Aim of the exercise:
Output, as a JSON list of strings with one string per line and blank lines omitted, everything in the records from the line containing "This screenshot has height=599, width=440." down through the line containing "click(x=548, y=404)", both of those lines included.

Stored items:
= = = =
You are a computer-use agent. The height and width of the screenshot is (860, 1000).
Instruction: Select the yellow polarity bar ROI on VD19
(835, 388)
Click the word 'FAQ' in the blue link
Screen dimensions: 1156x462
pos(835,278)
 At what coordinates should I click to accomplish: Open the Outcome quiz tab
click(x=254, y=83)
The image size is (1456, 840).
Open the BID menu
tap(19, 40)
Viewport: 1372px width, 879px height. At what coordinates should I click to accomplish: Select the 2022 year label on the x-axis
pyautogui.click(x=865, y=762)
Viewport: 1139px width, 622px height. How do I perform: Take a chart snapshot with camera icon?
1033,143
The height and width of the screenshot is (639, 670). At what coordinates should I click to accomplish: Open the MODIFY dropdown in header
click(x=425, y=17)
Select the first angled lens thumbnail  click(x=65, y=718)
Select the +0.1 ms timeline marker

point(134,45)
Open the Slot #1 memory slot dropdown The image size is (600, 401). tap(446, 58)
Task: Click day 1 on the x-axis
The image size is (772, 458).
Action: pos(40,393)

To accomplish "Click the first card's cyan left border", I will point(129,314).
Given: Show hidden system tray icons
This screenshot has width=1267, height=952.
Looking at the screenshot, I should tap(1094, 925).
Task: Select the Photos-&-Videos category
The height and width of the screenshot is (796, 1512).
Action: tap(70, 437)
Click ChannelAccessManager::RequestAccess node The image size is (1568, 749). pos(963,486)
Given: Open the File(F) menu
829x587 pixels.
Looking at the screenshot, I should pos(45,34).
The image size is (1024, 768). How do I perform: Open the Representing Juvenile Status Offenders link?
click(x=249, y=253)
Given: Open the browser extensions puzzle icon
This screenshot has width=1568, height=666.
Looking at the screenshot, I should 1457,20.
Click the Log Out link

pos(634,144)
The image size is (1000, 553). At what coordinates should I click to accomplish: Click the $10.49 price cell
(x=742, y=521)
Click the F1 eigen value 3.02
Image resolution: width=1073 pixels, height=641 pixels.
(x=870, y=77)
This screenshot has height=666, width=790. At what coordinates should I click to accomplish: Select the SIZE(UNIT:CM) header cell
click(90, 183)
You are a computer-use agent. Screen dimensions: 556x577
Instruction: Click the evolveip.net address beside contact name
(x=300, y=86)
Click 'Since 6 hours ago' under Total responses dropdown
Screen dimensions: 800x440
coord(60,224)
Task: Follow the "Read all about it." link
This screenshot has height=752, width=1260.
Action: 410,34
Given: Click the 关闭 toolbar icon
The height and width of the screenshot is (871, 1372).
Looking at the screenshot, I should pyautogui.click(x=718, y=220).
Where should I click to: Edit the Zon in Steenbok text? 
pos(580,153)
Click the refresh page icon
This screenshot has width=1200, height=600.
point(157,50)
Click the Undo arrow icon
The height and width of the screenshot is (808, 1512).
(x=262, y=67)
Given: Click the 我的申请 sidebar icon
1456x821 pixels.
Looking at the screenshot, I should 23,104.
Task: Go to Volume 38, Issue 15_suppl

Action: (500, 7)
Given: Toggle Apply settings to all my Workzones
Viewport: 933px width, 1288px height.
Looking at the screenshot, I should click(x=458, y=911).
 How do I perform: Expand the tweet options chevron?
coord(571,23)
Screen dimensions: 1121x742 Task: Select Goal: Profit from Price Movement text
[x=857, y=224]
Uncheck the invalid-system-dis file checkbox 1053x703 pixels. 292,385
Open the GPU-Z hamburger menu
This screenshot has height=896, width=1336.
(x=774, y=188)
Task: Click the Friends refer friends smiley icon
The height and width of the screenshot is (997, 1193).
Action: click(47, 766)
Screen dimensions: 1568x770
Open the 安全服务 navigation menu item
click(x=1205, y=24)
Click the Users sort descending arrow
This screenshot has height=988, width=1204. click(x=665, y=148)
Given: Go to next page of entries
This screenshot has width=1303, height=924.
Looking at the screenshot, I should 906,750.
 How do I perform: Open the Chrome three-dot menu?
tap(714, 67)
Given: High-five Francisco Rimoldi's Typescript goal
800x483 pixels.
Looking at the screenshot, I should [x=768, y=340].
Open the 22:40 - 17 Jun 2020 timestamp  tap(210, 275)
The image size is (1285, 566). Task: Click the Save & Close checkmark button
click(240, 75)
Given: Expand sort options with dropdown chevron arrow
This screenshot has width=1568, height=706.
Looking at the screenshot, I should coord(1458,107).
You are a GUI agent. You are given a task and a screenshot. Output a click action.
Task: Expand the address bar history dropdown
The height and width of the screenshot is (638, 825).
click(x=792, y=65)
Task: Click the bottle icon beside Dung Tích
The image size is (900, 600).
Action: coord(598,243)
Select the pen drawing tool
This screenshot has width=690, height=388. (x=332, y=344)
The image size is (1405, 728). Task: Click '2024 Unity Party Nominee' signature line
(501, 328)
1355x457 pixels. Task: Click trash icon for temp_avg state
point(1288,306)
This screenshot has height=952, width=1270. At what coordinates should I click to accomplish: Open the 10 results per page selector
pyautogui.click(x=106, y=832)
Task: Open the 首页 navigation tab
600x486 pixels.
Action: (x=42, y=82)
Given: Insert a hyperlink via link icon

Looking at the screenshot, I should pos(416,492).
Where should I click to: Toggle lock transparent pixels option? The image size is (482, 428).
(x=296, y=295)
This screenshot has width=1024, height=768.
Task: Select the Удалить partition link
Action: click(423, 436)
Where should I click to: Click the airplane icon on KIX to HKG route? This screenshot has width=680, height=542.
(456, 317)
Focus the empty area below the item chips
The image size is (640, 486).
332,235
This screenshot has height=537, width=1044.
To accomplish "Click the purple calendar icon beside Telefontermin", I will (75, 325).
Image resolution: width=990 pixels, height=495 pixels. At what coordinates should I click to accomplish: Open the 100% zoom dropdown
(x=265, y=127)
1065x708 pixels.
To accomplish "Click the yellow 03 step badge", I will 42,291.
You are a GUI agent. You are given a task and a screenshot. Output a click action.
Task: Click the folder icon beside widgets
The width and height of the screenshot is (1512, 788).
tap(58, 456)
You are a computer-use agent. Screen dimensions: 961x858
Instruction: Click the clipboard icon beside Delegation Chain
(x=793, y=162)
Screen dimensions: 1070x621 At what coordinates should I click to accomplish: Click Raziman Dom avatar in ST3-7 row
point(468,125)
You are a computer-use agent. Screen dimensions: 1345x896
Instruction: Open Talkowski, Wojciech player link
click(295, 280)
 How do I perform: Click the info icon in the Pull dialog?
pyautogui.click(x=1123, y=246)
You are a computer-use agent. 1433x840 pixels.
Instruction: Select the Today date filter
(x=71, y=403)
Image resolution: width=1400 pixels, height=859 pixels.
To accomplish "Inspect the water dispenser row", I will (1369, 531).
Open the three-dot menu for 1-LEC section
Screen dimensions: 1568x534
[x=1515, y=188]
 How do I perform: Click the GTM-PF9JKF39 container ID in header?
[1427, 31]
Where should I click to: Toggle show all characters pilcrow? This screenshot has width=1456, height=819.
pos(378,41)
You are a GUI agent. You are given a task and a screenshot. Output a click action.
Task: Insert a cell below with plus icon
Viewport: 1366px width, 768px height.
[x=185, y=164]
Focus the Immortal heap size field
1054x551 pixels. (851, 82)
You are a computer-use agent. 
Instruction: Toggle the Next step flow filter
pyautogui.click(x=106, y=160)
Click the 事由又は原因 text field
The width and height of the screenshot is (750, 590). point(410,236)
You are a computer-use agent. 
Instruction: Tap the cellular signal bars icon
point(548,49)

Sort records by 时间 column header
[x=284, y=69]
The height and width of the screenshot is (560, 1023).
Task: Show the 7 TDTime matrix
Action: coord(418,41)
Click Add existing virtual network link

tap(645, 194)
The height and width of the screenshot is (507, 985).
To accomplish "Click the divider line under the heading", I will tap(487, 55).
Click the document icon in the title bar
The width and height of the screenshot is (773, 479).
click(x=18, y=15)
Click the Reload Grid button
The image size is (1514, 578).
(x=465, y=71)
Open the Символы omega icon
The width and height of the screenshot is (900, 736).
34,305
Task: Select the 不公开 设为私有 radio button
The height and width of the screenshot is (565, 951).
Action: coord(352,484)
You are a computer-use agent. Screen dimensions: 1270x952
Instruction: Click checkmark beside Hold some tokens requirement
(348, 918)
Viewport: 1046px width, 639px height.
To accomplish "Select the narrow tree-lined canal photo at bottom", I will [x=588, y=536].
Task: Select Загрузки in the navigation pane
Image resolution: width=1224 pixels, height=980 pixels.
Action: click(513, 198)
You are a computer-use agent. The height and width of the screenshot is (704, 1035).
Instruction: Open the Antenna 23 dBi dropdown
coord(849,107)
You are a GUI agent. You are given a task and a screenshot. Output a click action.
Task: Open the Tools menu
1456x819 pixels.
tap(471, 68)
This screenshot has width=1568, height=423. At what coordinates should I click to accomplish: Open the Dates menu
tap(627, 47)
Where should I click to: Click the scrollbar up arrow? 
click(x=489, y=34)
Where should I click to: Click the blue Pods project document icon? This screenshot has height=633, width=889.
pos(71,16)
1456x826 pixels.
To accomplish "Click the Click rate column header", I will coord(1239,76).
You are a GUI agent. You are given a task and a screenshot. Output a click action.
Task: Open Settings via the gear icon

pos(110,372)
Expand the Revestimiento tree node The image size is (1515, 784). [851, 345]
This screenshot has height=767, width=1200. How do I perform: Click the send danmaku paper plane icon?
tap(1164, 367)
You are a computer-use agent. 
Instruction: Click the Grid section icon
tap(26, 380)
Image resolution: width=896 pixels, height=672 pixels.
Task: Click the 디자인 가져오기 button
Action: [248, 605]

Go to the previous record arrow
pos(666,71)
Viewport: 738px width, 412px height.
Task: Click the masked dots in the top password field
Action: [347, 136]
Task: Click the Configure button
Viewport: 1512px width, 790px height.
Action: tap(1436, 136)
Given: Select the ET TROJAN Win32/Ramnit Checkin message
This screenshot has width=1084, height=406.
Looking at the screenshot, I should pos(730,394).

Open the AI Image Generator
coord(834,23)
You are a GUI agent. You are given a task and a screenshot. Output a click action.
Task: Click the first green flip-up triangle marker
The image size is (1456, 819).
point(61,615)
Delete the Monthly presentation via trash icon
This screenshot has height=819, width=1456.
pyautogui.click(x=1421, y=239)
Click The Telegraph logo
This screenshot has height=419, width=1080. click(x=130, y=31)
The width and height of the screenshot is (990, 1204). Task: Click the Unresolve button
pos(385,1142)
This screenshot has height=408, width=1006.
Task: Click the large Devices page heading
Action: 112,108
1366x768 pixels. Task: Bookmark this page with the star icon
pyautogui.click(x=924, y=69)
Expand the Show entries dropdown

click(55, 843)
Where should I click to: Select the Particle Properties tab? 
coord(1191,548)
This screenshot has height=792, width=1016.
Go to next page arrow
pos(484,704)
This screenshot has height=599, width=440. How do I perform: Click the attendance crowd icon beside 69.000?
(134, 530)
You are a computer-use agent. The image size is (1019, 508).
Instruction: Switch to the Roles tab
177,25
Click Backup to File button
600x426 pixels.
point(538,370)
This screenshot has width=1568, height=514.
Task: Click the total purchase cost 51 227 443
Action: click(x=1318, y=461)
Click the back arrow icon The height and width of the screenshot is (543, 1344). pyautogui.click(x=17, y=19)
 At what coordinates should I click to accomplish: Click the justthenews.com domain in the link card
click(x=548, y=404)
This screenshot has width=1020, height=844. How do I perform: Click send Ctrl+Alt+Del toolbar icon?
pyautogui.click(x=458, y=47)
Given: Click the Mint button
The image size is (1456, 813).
= = = =
Full response:
[
  "This screenshot has height=599, width=440. How do I perform: Click the attendance crowd icon beside 69.000?",
  "(134, 530)",
  "You are a computer-use agent. The image size is (1019, 508).",
  "Instruction: Switch to the Roles tab",
  "177,25",
  "Click Backup to File button",
  "600x426 pixels.",
  "point(538,370)",
  "This screenshot has width=1568, height=514.",
  "Task: Click the total purchase cost 51 227 443",
  "Action: click(x=1318, y=461)",
  "Click the back arrow icon The height and width of the screenshot is (543, 1344). pyautogui.click(x=17, y=19)",
  " At what coordinates should I click to accomplish: Click the justthenews.com domain in the link card",
  "click(x=548, y=404)"
]